Beta-galactosidase (Olivia Ho-Shing)
I chose a well-known predicted gene involved in sugar metabolism for H. mukohataei: 644033004 beta-galactosidase/beta-glucuronidase ( EC:3.2.1.23 )
To verify this predicted protein, I used:
- BLASTn
- BLASTp
- Look for Shine-Dalgarno sequence within 50 bp upstream
- GC Calculator
BLASTn
Usually JGI highlights the start and stop codons in red, and any upstream or downstream sequence in green. However, with this nucleotide sequence, there was no start codon highlighted.
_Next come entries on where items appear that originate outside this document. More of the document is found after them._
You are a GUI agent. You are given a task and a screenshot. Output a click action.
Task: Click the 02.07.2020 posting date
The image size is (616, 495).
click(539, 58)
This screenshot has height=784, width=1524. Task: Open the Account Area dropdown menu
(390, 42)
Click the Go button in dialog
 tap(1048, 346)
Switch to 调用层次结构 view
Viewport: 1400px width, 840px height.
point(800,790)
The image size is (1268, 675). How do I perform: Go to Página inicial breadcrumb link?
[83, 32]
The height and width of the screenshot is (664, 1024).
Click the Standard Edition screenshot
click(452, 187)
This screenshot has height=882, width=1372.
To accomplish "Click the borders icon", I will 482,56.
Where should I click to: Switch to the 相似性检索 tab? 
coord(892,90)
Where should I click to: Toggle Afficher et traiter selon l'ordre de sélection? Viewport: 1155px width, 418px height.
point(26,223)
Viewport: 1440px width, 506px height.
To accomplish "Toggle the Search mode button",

The first codon of the sequence was TTG.
Here is the distribution and the alignment of the BLAST hits:
The first relevant BLAST hit I got from the sequence was Synthetic construct beta-galactosidase (lacZnls12co) gene, complete cds
Query Coverage = 44% Score = 206 bits (228) E-value = 4e-49 Identities = 658/1008 (65%) Gaps = 73/1008 (7%) Strand=Plus/Plus
These BLAST hits weren't as well-aligned as I thought they would be for this protein, and I was surprised that didn't seem to be a definitive start codon. The beginning of the query sequence did not align with the beginning of the hit described above either, but this could just mean that the protein is not well-conserved on the 5' and 3' ends.
BLASTp
Although the nucleotide sequence given by JGI did not begin with a definitive start codon, the amino acid sequence given still began with M, so JGI must use M as the default initiating amino acid without regarding the actual codon.